New DOJ Asset Seizure Memorandum

April 1, 2015

On March 31, 2015, the Department of Justice announced that it had issued a new policy to restrict the use of asset forfeiture in structuring offenses. This shift in tactics was likely prompted by growing media reports of abuses that particularly victimized legitimate, small business owners who had made cash bank deposits in amounts under $10,000.  Although the government's approach of seizing assets perceived to have been used in illegal banking transactions was anticipated as an effective pre-emptive method to hinder growing efforts to circumvent currency reporting and to further illegal money laundering, the uneven application of the seizures came off as heavy-handed and immune to reasonable appeals for a prompt release of seized funds.

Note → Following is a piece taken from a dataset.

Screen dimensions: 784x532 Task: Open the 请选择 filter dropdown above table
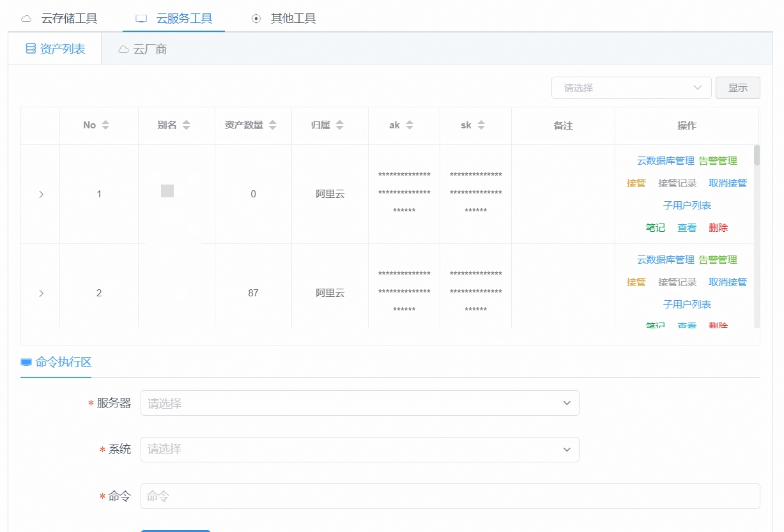631,88
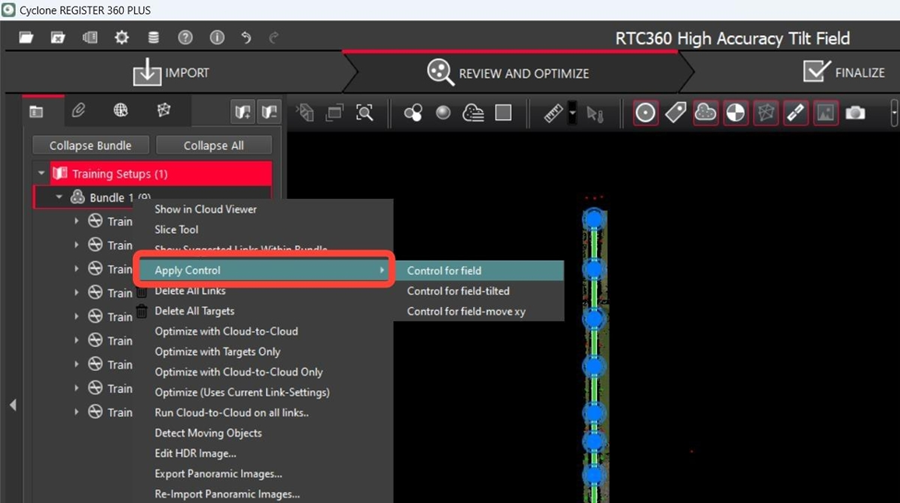The width and height of the screenshot is (900, 503).
Task: Open the database icon in top toolbar
Action: [153, 38]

Under the newly announced protocol, prior to the filing of criminal charges, DOJ will now limit the use of warrants permitting asset seizures and will impose a "probable cause" standard. As set forth in the DOJ Memorandum:

If no criminal charge has been filed and a prosecutor has not obtained the approval identified below, a prosecutor shall not move to seize structured funds unless there is probable cause that the structured funds were generated by unlawful activity or that the structured funds were intended for use in, or to conceal or promote, ongoing or anticipated unlawful activity. For these purposes, "unlawful activity" includes instances in which the investigation revealed no known legitimate source for the funds being structured. Also for these purposes, the term "anticipated unlawful activity" does not include future Title 26 offenses. The basis for linking the structured funds to additional unlawful activity must receive appropriate supervisory approval and be memorialized in the prosecutor's records.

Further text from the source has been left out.